Joshua Kamin, a partner with King & Spalding’s real estate capital markets group in Atlanta, views the development as one that will help instill confidence in the credit markets but is cautious about how Fannie Mae and Freddie Mac’s focus might change. “Will their focus and intention be altered in some way so that the focus is more on the single-family residential market as opposed to some of the larger commercial transactions? That’s just a wait and see.”

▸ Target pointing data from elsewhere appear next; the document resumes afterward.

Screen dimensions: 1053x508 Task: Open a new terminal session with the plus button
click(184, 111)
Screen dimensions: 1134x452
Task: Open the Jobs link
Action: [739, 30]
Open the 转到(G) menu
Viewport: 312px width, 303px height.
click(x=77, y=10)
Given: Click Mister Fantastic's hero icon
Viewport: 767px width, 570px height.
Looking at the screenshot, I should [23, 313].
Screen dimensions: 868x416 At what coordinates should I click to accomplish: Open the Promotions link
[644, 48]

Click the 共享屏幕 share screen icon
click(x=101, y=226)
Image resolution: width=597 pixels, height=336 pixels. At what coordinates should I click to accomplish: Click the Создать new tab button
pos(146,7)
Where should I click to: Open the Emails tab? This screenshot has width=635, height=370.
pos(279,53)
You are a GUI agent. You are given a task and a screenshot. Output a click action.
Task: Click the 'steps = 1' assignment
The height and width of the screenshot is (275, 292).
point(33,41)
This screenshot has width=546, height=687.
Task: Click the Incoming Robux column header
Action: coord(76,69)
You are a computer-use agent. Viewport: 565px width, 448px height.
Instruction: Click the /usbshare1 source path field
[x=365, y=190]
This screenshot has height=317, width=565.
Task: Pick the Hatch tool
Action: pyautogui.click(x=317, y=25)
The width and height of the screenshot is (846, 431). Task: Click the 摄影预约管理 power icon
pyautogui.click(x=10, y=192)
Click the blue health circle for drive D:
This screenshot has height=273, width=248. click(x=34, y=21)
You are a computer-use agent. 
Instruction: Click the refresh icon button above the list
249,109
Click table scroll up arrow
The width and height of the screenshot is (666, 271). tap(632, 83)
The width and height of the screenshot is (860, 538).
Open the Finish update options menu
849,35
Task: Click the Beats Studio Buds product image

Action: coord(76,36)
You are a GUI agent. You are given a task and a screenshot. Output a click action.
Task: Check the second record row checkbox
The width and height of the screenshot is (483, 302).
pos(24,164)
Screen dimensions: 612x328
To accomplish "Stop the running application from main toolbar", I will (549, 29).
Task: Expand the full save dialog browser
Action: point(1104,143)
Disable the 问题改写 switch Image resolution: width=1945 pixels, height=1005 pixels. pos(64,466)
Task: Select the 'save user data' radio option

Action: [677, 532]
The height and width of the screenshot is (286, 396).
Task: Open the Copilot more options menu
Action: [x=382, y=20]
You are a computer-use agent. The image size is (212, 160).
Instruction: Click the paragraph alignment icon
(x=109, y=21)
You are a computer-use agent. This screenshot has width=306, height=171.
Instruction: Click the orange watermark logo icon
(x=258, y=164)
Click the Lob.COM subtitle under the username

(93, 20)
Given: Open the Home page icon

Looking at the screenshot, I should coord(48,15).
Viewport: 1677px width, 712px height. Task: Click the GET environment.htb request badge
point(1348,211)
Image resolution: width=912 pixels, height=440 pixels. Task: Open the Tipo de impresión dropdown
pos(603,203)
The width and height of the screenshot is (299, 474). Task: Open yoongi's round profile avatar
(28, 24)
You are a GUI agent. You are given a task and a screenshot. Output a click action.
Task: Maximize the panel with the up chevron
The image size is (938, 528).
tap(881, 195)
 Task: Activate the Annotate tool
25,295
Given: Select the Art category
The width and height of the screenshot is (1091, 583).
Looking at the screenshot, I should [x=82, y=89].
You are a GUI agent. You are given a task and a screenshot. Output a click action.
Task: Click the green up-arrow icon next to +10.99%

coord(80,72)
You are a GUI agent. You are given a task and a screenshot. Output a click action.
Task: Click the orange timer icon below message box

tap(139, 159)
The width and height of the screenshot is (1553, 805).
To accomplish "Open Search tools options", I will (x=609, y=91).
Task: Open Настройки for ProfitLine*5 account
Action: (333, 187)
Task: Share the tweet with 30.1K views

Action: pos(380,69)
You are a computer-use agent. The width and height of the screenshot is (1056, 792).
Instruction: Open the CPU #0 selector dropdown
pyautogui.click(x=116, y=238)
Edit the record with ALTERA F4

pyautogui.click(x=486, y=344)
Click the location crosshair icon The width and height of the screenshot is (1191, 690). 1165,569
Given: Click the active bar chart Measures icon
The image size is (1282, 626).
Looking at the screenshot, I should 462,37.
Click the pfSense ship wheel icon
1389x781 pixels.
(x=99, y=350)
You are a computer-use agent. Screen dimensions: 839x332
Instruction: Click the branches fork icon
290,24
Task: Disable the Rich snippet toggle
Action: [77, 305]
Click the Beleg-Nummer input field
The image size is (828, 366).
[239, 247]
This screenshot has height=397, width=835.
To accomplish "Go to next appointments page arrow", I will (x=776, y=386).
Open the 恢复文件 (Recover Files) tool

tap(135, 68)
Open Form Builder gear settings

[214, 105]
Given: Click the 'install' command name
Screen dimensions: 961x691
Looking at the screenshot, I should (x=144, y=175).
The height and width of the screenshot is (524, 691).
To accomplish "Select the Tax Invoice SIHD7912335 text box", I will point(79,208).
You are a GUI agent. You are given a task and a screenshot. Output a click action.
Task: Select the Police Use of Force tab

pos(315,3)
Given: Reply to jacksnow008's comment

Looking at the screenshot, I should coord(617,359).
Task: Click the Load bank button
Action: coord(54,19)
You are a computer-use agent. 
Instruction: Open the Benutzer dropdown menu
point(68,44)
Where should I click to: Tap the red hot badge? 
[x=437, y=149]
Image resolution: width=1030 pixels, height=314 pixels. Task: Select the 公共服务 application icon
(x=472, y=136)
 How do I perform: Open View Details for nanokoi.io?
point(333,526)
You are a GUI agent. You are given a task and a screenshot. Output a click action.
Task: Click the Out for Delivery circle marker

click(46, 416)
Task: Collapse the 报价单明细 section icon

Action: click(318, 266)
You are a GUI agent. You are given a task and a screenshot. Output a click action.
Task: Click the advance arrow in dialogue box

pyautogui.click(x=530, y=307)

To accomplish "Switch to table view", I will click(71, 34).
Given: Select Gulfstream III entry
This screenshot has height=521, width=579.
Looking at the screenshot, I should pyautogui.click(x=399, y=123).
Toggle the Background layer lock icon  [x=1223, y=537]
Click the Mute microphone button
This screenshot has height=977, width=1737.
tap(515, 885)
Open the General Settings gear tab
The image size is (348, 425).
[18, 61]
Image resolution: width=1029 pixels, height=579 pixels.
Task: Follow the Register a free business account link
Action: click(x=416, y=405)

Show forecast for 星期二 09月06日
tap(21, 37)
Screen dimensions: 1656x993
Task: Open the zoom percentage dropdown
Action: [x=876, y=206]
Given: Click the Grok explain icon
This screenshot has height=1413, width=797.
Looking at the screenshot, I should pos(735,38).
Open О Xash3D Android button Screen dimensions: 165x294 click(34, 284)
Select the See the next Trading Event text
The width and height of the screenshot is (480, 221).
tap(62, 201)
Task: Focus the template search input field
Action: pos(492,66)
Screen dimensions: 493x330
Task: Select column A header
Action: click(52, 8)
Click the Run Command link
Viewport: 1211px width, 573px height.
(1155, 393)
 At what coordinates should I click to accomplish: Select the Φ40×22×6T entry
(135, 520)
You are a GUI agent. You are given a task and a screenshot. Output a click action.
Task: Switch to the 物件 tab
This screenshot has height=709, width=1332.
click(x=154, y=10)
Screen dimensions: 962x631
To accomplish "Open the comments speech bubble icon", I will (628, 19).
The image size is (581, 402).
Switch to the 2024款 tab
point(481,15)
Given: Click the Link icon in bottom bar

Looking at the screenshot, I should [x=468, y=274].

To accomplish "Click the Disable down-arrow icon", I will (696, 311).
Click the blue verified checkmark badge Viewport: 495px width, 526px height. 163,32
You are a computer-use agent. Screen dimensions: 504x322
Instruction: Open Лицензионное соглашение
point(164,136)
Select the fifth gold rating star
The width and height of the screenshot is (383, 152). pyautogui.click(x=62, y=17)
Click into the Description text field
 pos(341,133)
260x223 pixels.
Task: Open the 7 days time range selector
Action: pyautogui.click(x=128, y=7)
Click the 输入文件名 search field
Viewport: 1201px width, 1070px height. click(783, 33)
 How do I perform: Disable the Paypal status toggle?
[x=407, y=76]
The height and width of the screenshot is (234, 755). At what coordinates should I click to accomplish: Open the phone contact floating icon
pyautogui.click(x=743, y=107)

Longer term, Bill Hughes, senior vice president and managing director at Marcus & Millichap Capital Corporation, says there are more questions than answers. “There is still a question as to what this guarantee means,” he says. “Are they going to guarantee the securities through maturity or only through 2009? How long are we going to have an economy that’s sputtering along? How much is Congress going to do and how much will the taxpayers have to absorb?”

On Monday, Hughes emailed Marcus & Millichap’s brokers with a bifurcated message. “I said today was good news but I’m not sure what’s going to happen tomorrow and I can’t guarantee you that spreads are going to narrow. This is chapter one, and there are probably a half-dozen chapters going to be written on this material.”

As a prologue to this evolving story, both Fannie and Freddie are already under new management. Herb Allison, former chairman of Teachers Insurance and Annuity Association - College Retirement Equities Fund (TIAA-CREF), takes over at Fannie, while David Moffett, vice chairman and chief financial officer of U.S. Bancorp, takes the reins at Freddie.

In interviews this week, Paulson said he did not know how much the government’s plan would ultimately cost taxpayers, but that wasn’t the point. He and other regulators hope that the move gives much-needed assurance to the mortgage markets, causing a drop in mortgage interest rates. That movement alone might spur a revival in the downtrodden residential mortgage markets and lift the overall U.S. economy from its doldrums.

“This is an important step that will be helpful because we are stabilizing these companies,” said Paulson. “A good viable mortgage market is an important ingredient in the housing recovery.”